Thursday afternoon, August 3

Session: Past and Future of Process/Product Analytics & Machine Learning, including Education and Workforce Development

Combining symbolic and numeric AI: Challenges and opportunities in research and education

Venkat Venkatasubramanian, Portrait of Venkat VenkatasubramanianSamuel Ruben-Peter G. Viele Professor of Engineering, Columbia University

The stunning progress of machine learning (ML) in applications such as computer vision, game playing, and natural language processing has many scientists and engineers excited about the potential opportunities in traditional science and engineering domains. However, there is an essential difference between applying ML in these applications versus physiochemical (and biological) domains. The latter is governed by fundamental laws of physics and chemistry (and biology), which is typically not the case in the former. Thus, while purely data-driven machine learning has its immediate uses, the long-term success of machine learning in scientific and engineering domains, I believe, would depend on leveraging first-principles knowledge effectively. This requires the careful integration of symbolic AI (i.e., knowledge-based reasoning framework) with numeric AI (i.e., machine learning). Although in the current excitement about machine learning, many seem to have forgotten the impressive progress made in the 1980s and 1990s in symbolic AI, those advances would play an important role in the future as we develop first-principles-based hybrid-AI models for applications in science and engineering. The exciting and intellectually challenging problems lie in developing such conceptual frameworks as mechanism-based causal explanations, domain-specific knowledge discovery engines, and analytical theories of emergence. In this talk, I discuss these challenges and opportunities going forward both in research and in education.

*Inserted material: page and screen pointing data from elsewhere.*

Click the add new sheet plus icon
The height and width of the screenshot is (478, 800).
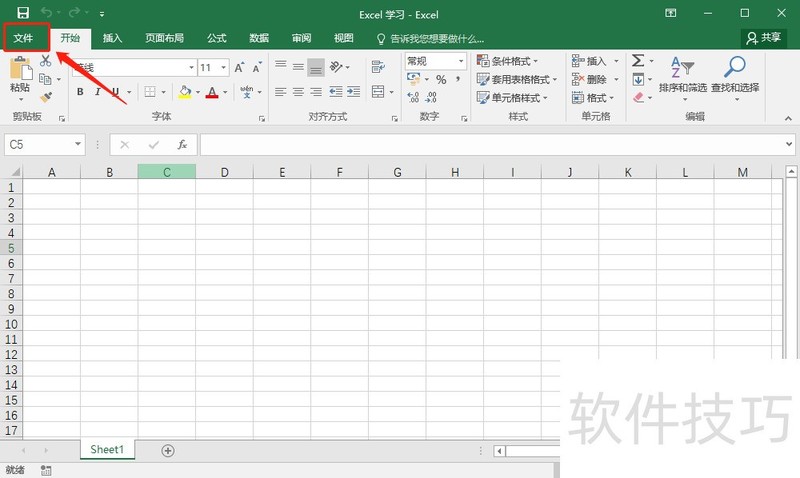tap(168, 451)

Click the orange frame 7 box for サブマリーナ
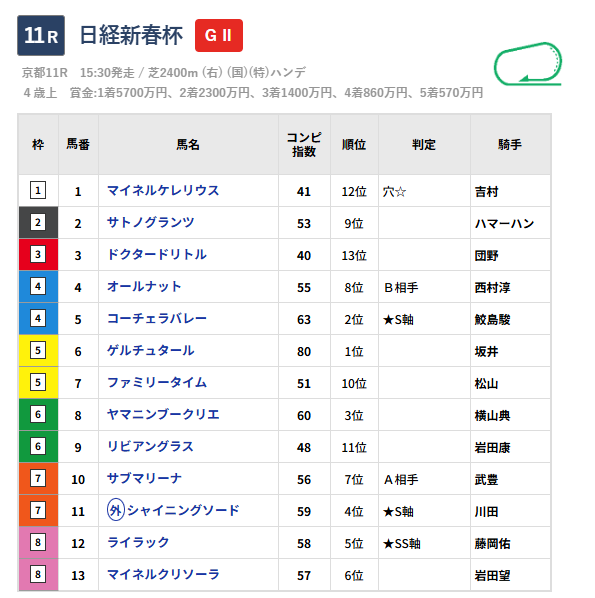coord(38,478)
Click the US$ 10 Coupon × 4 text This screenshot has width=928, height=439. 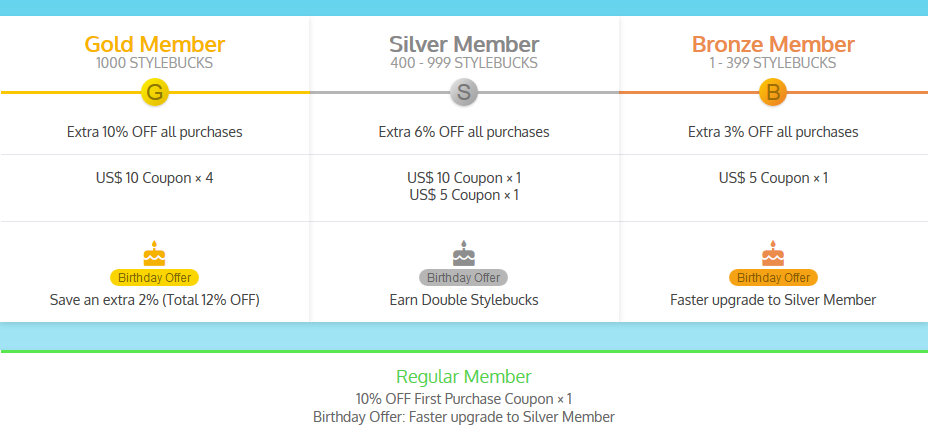tap(154, 178)
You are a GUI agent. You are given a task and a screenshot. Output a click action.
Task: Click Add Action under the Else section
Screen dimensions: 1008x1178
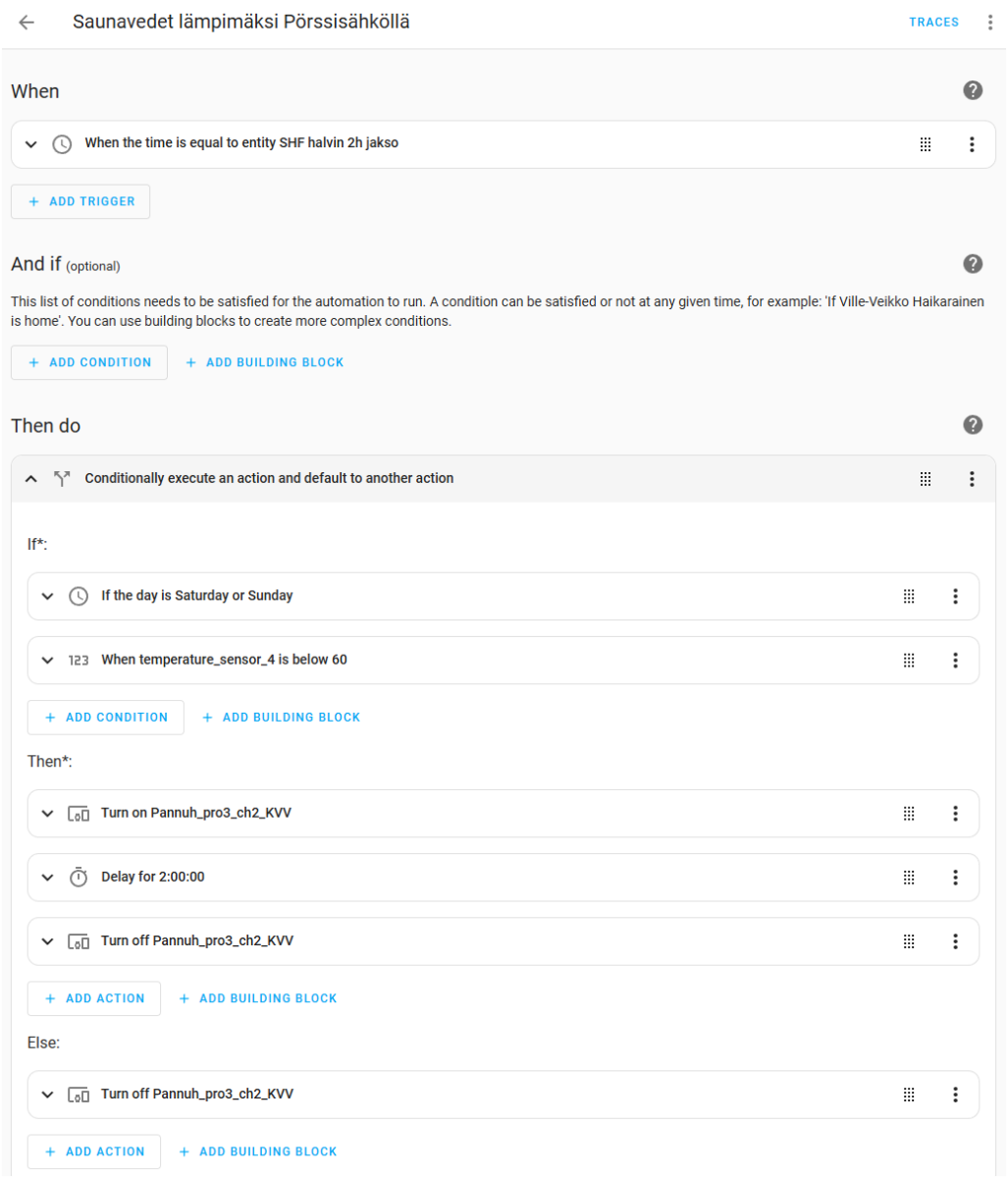(94, 1151)
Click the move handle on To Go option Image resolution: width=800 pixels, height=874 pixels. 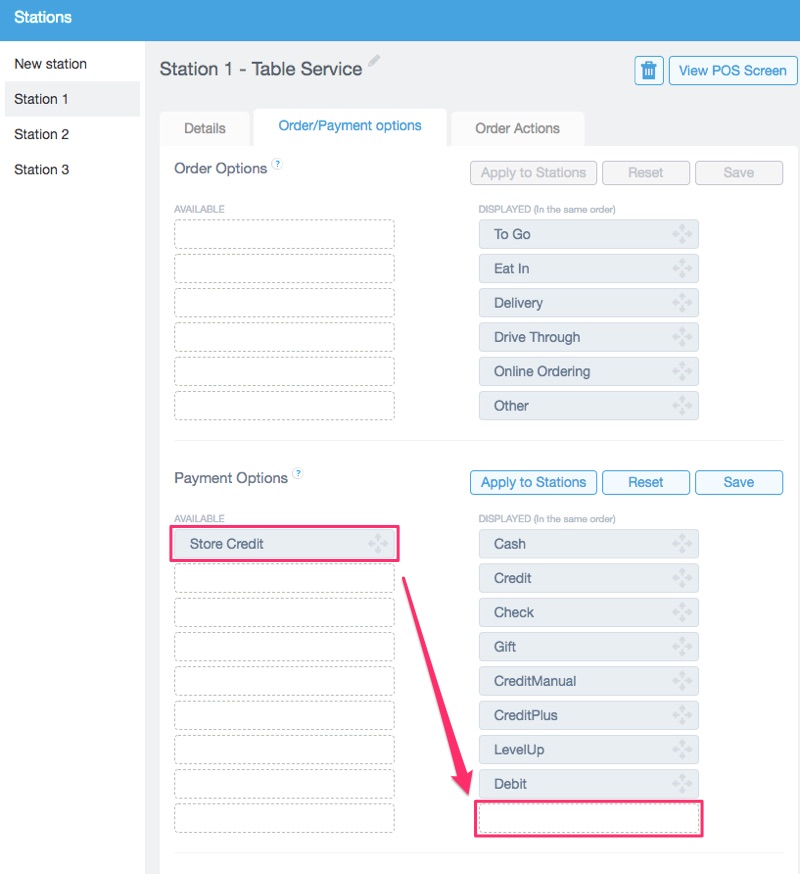[682, 234]
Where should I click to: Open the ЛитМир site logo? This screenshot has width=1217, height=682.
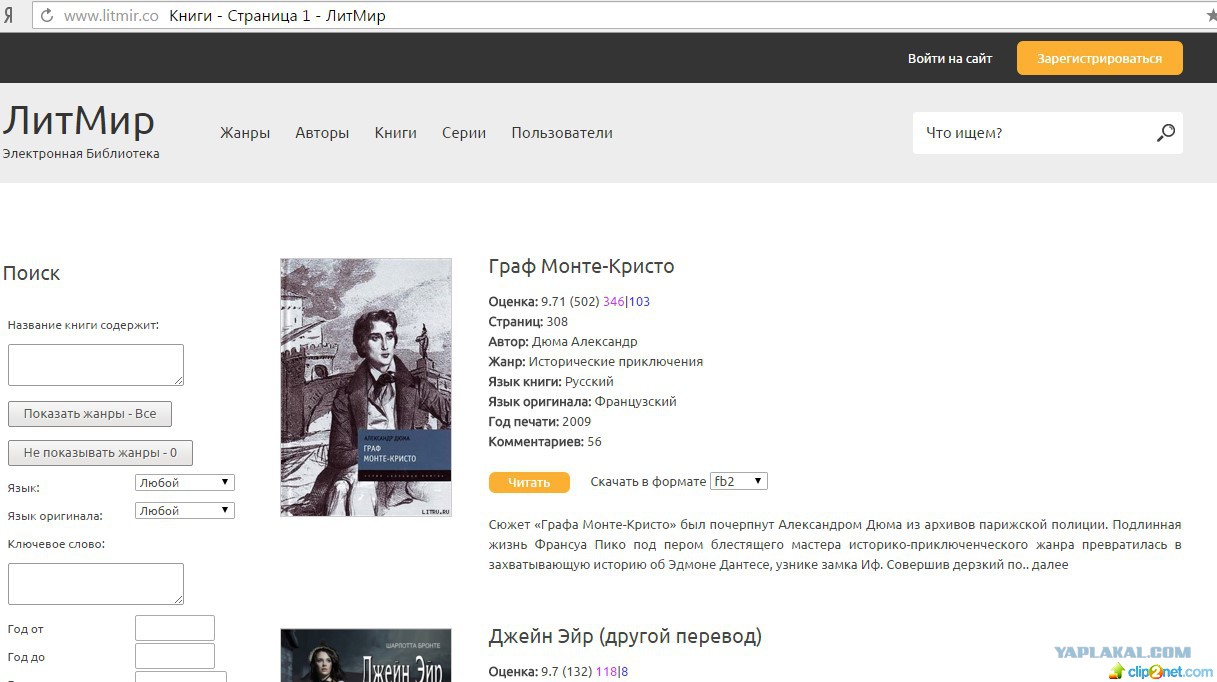pyautogui.click(x=79, y=122)
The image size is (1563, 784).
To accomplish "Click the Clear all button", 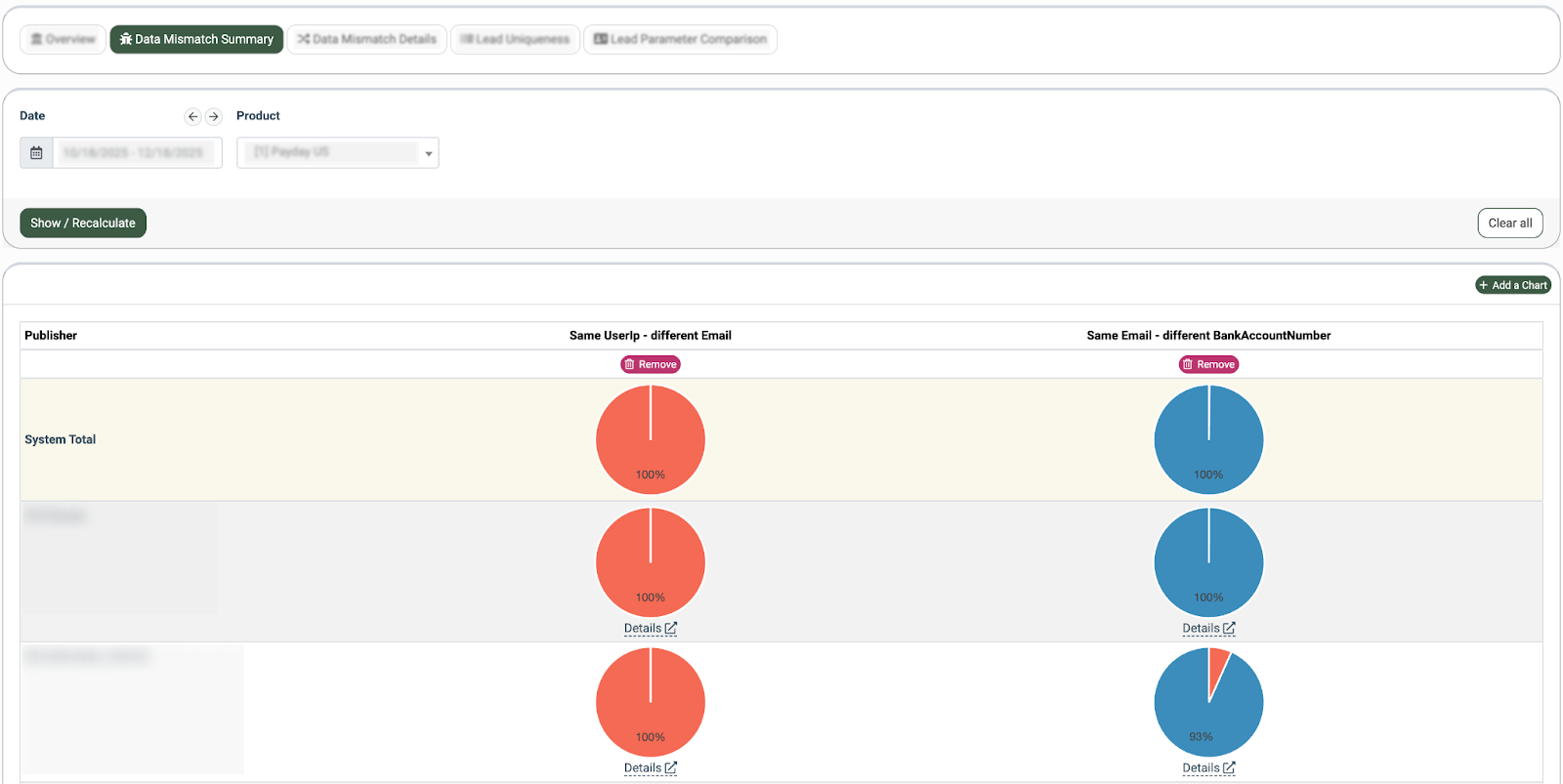I will pyautogui.click(x=1509, y=223).
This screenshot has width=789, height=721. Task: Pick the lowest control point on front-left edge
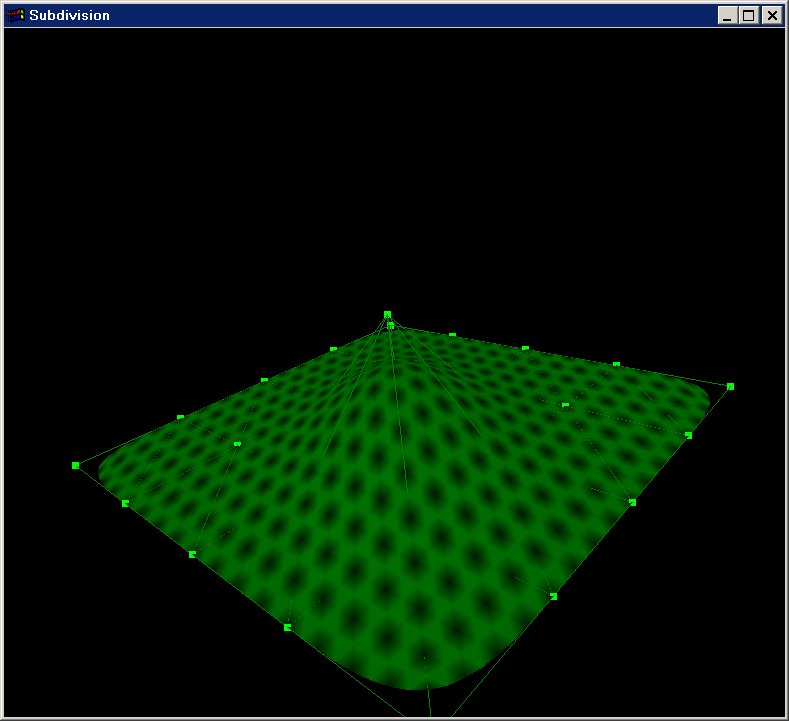pos(287,627)
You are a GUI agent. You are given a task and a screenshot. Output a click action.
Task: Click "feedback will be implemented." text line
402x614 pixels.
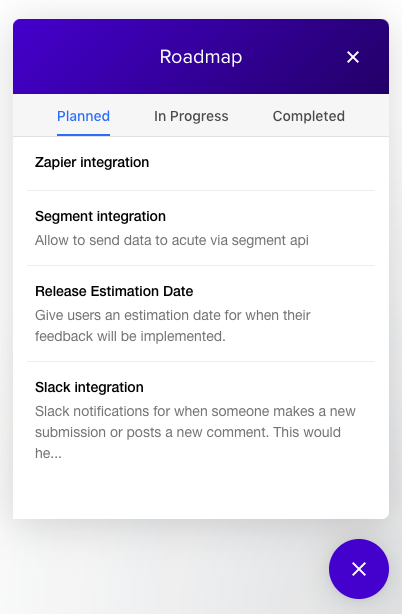[x=130, y=336]
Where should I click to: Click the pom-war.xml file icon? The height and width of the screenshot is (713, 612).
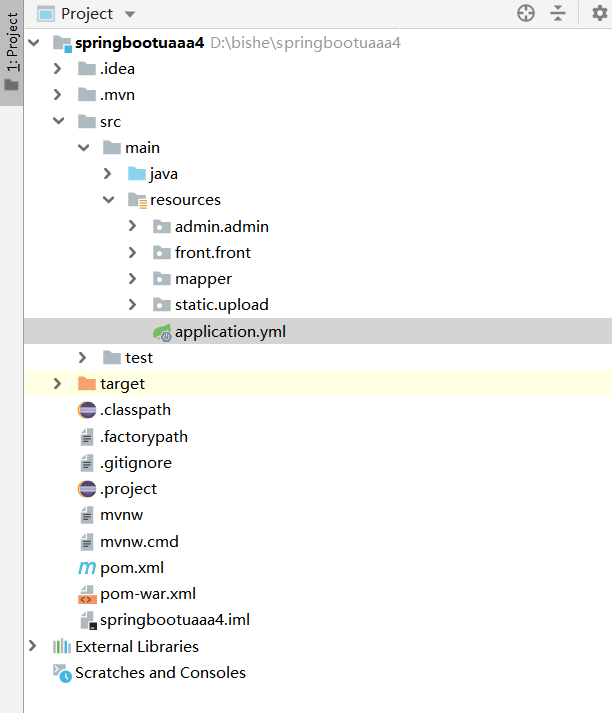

Venkat Venkatasubramanian is Samuel Ruben-Peter G. Viele Professor of Engineering in the Department of Chemical Engineering, Professor of Computer Science (Affiliate), and Professor of Industrial Engineering and Operations Research (Affiliate) at Columbia University. His research contributions have been in the areas of process fault diagnosis and risk management, materials discovery analytics, pharmaceutical engineering, free-market dynamics, and income inequality. He received his BS in chemical engineering from the University of Madras, his MS in Physics from Vanderbilt, and a PhD in chemical engineering from Cornell. He is a fellow of the American Institute of Chemical Engineers, which also awarded him the Computing in Chemical Engineering award in 2009. He joined the faculty of Columbia Engineering in 2012. Prior to that, he taught chemical engineering at Purdue University, where he won the Norris Shreve Prize for outstanding teaching three times.

Data-driven engineering education with hands-on learning

John Hedengren, Portrait of John HedengrenProfessor, Brigham Young University

Data engineering with acquisition, transport, curation, and storage of data has emerged as a key role in Industry 4.0. Aspiring data scientists have many online repositories and extensive example datasets that demonstrate principles of supervised and unsupervised learning. These datasets are often curated to present sanitized data sets to focus on the applications of classification and regression. This presentation shares new resources for hands-on data-driven engineering to teach aspiring data scientists important data engineering skills in collection, cleansing, pipelines, storage, and quality assessments.

Dr. John Hedengren is a Professor at Brigham Young University in the Chemical Engineering Department. He leads the BYU Process Research and Intelligent Systems Modeling (PRISM) group with a current focus on structured machine learning for optimization of energy systems, unmanned aircraft, and drilling. Prior to BYU he worked in industry for 7 years on nonlinear estimation and predictive control for polymers. His work includes the APMonitor Optimization Suite with a recent extension to the Python GEKKO language. He led the development of the Arduino-based Temperature Control Lab that is currently used by 70 universities for process control education. His 85 publications span topics of data science, machine learning, smart grid optimization, unmanned aerial systems, and predictive control.